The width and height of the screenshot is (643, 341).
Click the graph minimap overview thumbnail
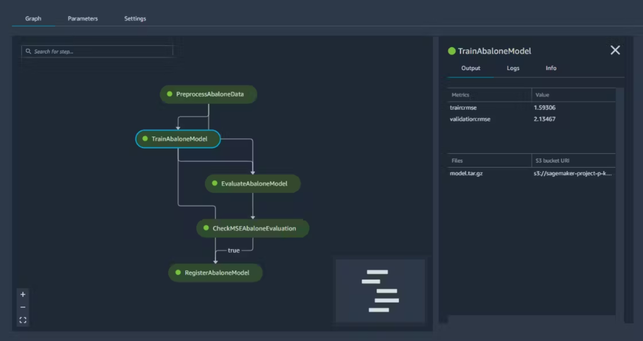tap(380, 291)
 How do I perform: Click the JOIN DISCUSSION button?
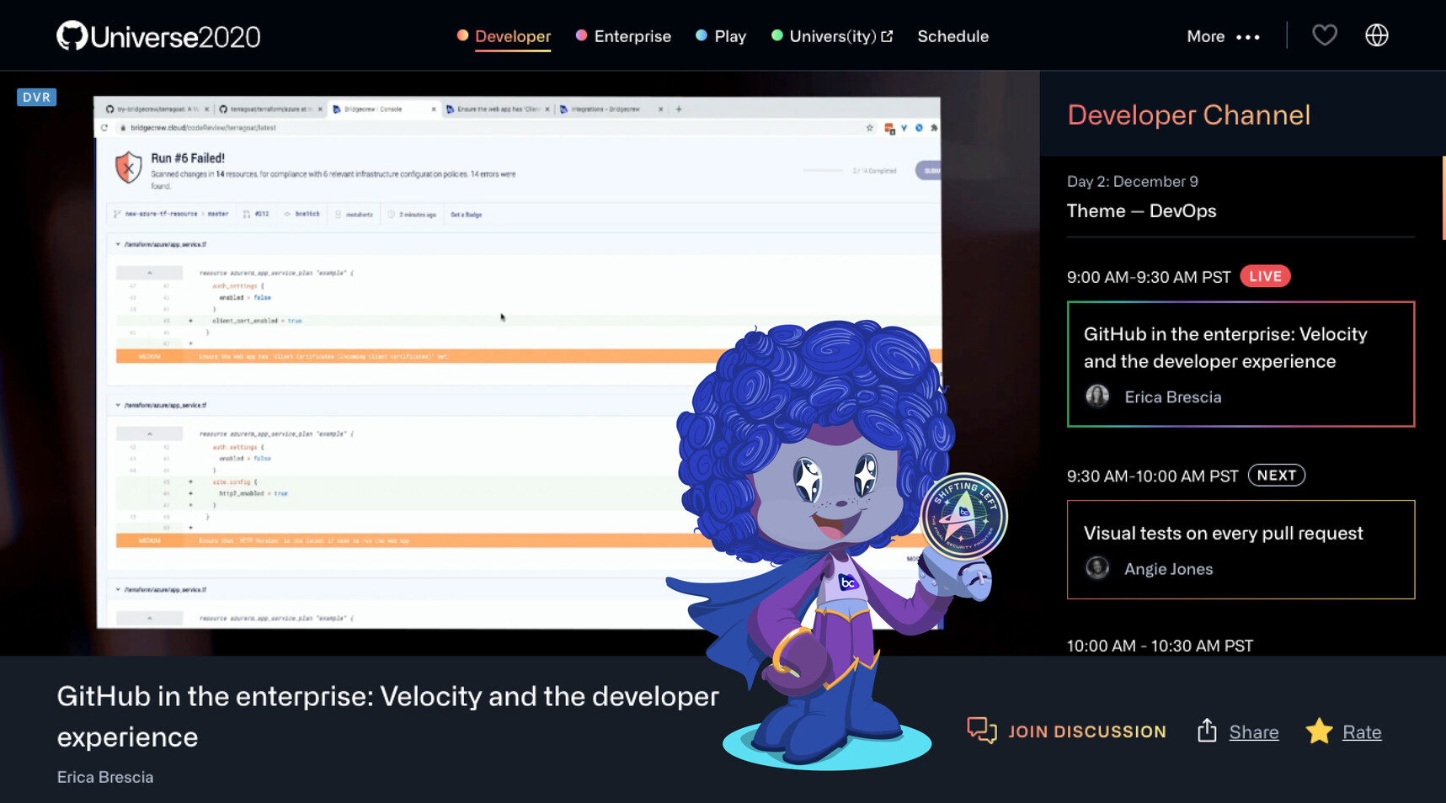pyautogui.click(x=1086, y=731)
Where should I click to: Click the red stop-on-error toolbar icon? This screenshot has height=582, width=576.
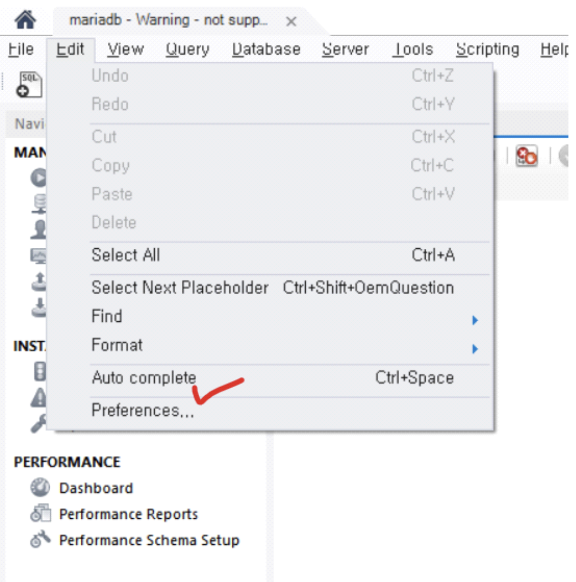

ACTIVITY
Write out the line that contains "How do I perform: Click" and every line after it to the end of the data, exactly as they stand. Omit the pictures.

WORKED SOLUTION
 How do I perform: Click the JOIN DISCUSSION button?
pyautogui.click(x=1086, y=731)
Where should I click to: Click the red stop-on-error toolbar icon? This screenshot has height=582, width=576.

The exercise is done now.